Friday, 18 March 2011

1992 Erasure: Abba-Esque

I can tell you from memory that Abba's UK stock circa 1992 wasn't at a premium. The recent past really was another country, and whilst it's fair to say that they'd never really gone away completely, their name was only there to be dropped in an eyebrow raising 'look how funny they were' dismissal of seventies kitsch culture that saw them lumped in as part and parcel of tartan trousers, kipper ties, Ford Cortinas and lava lamps.
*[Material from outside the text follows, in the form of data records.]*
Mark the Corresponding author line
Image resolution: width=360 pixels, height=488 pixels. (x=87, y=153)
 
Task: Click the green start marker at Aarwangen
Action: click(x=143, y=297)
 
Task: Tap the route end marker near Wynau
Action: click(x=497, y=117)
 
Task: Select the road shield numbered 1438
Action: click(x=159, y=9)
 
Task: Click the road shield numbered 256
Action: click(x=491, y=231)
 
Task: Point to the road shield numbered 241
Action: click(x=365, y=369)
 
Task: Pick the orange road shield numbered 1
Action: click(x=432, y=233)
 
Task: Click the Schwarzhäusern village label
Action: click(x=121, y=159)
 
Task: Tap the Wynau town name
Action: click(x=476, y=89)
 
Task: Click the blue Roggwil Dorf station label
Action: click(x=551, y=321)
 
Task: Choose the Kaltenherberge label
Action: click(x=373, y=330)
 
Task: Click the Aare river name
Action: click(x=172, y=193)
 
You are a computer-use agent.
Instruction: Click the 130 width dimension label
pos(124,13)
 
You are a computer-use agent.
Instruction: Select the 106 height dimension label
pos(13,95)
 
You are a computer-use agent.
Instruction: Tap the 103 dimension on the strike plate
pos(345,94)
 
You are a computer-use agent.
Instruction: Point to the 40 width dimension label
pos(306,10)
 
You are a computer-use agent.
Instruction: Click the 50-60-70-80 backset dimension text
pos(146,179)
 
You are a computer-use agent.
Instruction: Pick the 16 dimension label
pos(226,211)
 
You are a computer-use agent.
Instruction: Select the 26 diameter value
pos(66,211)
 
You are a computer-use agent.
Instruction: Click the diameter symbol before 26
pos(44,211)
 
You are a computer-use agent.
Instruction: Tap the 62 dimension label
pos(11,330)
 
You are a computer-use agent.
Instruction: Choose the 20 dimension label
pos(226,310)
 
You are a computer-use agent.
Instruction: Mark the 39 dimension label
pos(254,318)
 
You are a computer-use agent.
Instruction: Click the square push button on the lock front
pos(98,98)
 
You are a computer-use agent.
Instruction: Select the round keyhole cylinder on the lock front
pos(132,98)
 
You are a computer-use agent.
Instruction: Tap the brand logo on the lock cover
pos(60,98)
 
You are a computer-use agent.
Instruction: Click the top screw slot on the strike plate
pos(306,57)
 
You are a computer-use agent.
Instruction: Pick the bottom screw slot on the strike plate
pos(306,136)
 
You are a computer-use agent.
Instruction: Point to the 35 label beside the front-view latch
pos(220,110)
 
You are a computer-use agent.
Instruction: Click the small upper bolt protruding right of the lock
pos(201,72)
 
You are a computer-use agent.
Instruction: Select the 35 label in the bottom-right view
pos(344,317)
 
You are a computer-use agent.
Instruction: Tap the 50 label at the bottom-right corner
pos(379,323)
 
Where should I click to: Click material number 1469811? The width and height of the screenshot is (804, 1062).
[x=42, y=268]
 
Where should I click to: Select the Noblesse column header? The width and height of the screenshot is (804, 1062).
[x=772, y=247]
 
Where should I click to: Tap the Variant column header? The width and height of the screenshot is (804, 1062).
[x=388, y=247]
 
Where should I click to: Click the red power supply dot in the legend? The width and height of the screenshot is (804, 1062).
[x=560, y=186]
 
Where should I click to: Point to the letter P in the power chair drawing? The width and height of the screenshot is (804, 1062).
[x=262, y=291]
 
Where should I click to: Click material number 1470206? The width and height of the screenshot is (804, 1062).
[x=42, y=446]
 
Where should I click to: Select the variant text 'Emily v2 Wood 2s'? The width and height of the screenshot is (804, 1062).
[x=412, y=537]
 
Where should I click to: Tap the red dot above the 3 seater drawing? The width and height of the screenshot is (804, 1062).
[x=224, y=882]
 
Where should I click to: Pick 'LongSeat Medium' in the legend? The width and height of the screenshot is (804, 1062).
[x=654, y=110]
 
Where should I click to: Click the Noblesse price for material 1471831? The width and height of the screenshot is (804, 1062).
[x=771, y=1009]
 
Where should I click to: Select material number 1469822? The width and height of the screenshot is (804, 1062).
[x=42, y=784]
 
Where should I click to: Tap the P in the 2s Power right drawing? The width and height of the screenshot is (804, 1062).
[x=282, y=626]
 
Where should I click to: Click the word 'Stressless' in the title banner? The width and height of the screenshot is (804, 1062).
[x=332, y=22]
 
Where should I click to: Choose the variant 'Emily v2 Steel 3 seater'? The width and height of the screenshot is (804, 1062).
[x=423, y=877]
Not everybody of course, but popular culture and mass acceptance had moved on without taking Bjorn and the gang along with it and it left them stranded as a tolerated memory rather than a genuinely fond one, and something that UK folk were as keen to put behind them as post war Germans were of the Nazis.

All changed now - nostalgia became big business with the turn of the century with the BBC's series of 'I Love' programmes that brought some sun to what were previously regarded as winters of discontent and the seventies/eighties came to provide a rich seam of cultural touchstones and shared memories that, once regarded as straw, could now be spun into the gold of cash. Abba's corpse was as fair game as anything else and it was given the initial kiss of life via tribute acts like Bjorn Again spreading the word while later, the musical 'Mamma Mia' unfroze hearts, removed stigma and cemented Abba as everybody's favourite singalongaseventies band, even if some still feel the need to caveat their liking with the defence of irony. A simplistic analysis true, but accurate enough for my purposes.


Erasure's EP played no small part in kick-starting this re-juvenation. In some ways it was a brave move - a successful pop act at their peak risking potential career suicide by rewinding the clock to revive four songs from a discredited band. But then on the other hand, not that brave at all - Vince Clark was a man born with a ear for a good tune and he knew that, when stripped of all the glam and glitter, Abba came stuffed full of them. Over the course of the four songs on this EP, he unpicks their backbone so that each is driven by a core synthesiser bounce that spotlights the main melody inherent in each. Yet despite their back to basics execution, the four songs on offer here are rendered curiously flat and impersonal, reduced to their lowest common denominator with the emotional core so important to the best of Abba's songs removed until they're plucked out as a karaoke backing track with an unwanted vocal. And 'unwanted' because what's also sorely lacking are the dynamic sparks that flew from the clash of Anni-Frid and Agnetha's ice and fire vocals. Put simply, Andy Bell's nasally whine can't compete and it adds little to the tunes, least of all personality.


Take the opening lines of 'SOS' as a case in point - "Where are those happy days, they seem so hard to find" - Agnetha's vocal was heartbreaking in its resignation, a sense of human fragility underpinning the juggernagught of a chorus that made it something more than a simple pop tune. In contrast, Bell's disinterest lights no fires and his overly respectful approach vacuums out all the joy to render it a flat plain carried by the tune, itself served up on the same low key keyboard tricks Clark learned back in his Depeche Mode days. The same goes for the remainder - 'Voulez Vous' former icy glide gets fitted with snow tyres to cramp its style, and while 'Lay All Your Love On Me' aims for trance anthem status, it's brought down to earth by Bell's disinterest. The only real addition of note is an MC Kinky rap over 'Take A Chance On Me' that's as unexpected as a black cloud in a clear blue sky and it fires a shotgun blast into the face of the tune's jovial bounce to kill it dead.


In fairness, Erasure always saw this project as a diversion with nobody trying to re-invent the wheel and on that level the EP is pop fun and perfect fodder for a provincial nightclub playlist on a nineties Saturday night. But there's a strain about the songs that tarnishes their efforts, of trying to take the songs to a place where they really don't want to go. Like your dad showing he's still got 'it' at the disco, appreciation borders on humouring toleration and is in any case firmly on a camp and ironic level only (though when something is as formulaic, predictable and ordinary as this then there can be no surprise that it finds its own level).